Battered and bruised; what a 39-year-old learned on his first Rás

Posted on: February 15th, 2019

Ken Tobin Rás Tailteann

Full body batter: The photos that prove cycling, and especially the eight-day An Post Rás, is simply not like football…


A very talented rider in his early days, Bray man Ken Tobin was arguably the best youth and junior competitor in the country in his teenage years.

Having turned senior in 1994 he won a number of major races including a round of the old National Classic League.

The former national junior road race champion was selected at the end of his first year in the senior ranks to ride for the Irish elite team at the Tour of Hokkaido in Japan.

He had already won races in the green of Ireland at the international week on the Isle of Man.

Injuries plagued him thereafter and he would abandon the sport while still a teenager. In 2014 he returned to cycling after almost two decades away.

He won a number of good races, including the criterium stage at the Suir Valley Three Day.

And a sense of unfinished business drove him in the arms of the beast that is the An Post Rás in 2015.

Despite several crashes on the way, he survived to become a Man of the Rás. Here he outlines 12 things he learned about the sport, the race and, most importantly, about himself on the longest road from Dunboyne to Skerries.

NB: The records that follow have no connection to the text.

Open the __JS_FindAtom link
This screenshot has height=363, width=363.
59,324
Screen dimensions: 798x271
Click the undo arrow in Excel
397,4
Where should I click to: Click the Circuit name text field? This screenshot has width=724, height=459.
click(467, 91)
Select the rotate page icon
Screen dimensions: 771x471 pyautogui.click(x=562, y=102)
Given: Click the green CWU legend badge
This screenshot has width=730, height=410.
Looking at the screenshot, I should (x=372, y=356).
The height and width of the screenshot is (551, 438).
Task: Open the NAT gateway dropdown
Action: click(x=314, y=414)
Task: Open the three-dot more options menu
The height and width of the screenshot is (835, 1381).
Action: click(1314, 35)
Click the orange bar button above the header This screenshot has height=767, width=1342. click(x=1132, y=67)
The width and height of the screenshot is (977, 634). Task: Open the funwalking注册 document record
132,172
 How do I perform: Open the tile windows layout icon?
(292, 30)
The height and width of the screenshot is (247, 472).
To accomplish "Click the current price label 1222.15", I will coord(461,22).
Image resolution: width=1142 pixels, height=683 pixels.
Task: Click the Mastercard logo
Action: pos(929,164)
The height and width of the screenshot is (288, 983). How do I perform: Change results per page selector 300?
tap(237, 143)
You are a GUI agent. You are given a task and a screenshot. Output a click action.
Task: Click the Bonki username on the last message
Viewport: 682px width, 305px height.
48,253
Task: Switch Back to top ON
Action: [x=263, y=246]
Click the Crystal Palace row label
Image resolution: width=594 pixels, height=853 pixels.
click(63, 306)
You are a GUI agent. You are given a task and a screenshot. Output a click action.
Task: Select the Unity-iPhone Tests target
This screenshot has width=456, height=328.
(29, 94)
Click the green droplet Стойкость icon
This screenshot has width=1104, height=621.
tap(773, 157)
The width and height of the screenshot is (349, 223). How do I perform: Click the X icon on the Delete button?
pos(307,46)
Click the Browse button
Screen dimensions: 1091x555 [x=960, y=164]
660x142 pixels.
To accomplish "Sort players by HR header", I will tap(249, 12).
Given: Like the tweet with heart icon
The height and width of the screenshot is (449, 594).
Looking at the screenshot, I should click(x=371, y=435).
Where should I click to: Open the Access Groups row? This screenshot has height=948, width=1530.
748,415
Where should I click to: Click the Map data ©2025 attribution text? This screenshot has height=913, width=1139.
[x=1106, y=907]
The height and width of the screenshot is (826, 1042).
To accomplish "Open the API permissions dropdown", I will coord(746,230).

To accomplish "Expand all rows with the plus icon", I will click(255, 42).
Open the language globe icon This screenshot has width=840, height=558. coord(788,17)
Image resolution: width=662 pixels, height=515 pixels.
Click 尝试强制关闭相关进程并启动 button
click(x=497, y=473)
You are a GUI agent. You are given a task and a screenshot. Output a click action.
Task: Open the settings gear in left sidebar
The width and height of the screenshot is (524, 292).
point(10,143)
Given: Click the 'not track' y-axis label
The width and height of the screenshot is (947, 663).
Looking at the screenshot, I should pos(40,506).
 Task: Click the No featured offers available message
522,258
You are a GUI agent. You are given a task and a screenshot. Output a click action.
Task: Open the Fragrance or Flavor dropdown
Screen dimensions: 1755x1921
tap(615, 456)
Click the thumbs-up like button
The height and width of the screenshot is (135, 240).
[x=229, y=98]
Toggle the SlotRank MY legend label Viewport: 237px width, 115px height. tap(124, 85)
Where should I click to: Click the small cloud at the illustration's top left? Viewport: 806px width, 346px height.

Ken Tobin wrote this piece for us at the time and we run it again today as a reminder of what the Rás means to Irish riders and why so many are compelled to ride it.

It may now be on the ropes and put on ice for a year, but it’s far from finished and the cycling community needs to pull together to save it.


Ken Tobin Rás Tailteann

Calling for help after a spill on stage 3 on the road to Bearna. It was just one of a number of crashes to strike the Bikeworx man the week before last.


The things I’ve learned, by Ken Tobin

1. Just because the bunch rides 95km in two hours doesn’t mean that that’s as fast as it gets.

2. Connemara roads are made for line outs, especially if it’s windy. But if you do the training you’ll be ok.

3. It amazes me how after a 40-rider pile-up that a certain county rider that left after I departed the crash scene still manages to finish 13 minutes ahead of me even though not one single rider passed me in the 45km ride to the finish.

4. If you’re hurting you can be sure everyone else is too; so hang in there and think of the honey badger (look him up).

5. It took me four days to acquire “the Rás stare”… But I savoured the moment as part of the experience.

6. It’s so important to have a laugh with your team mates at breakfast and dinner. Your moral will be boosted.


Ken Tobin Rás Tailteann

Still looking fresh, but clearly beginning to get on top of “the Rás stare”, at the finish of stage 2 into Tipperary (Photo with thanks to George Doyle)


7. You do, in fact, hear people shouting your name even though you’re in the hurt locker.

8. One pint after each stage does not hurt.

9. Simon Ryan’s ride to form the break on stage 4 and Bryan McCrystal’s effort on stage 2 were the stand-out county rider performances for me.

10. This was my first and last Rás… as a rider.

11. Had this not been my first Rás, I’d have abandoned the race after hitting the tarmac at 65.9kph on stage 5.

12. Ten to twelve hours quality training per week is enough to get you through the Rás comfortably.


Ken Tobin Rás Tailteann

On the climb of Aherlow, which blew the race apart. Just behind Tobin is Timmy O’Regan, a silver medalist this year at the National Cyclocross Championships (Photo with thanks to Ger Cusack)

Ken Tobin Rás Tailteann

It’s amazing the shape county riders like Tobin – riding the Rás for personal satisfaction and in pursuit of form that can bring big wins later in the summer – get into in the build up to the race.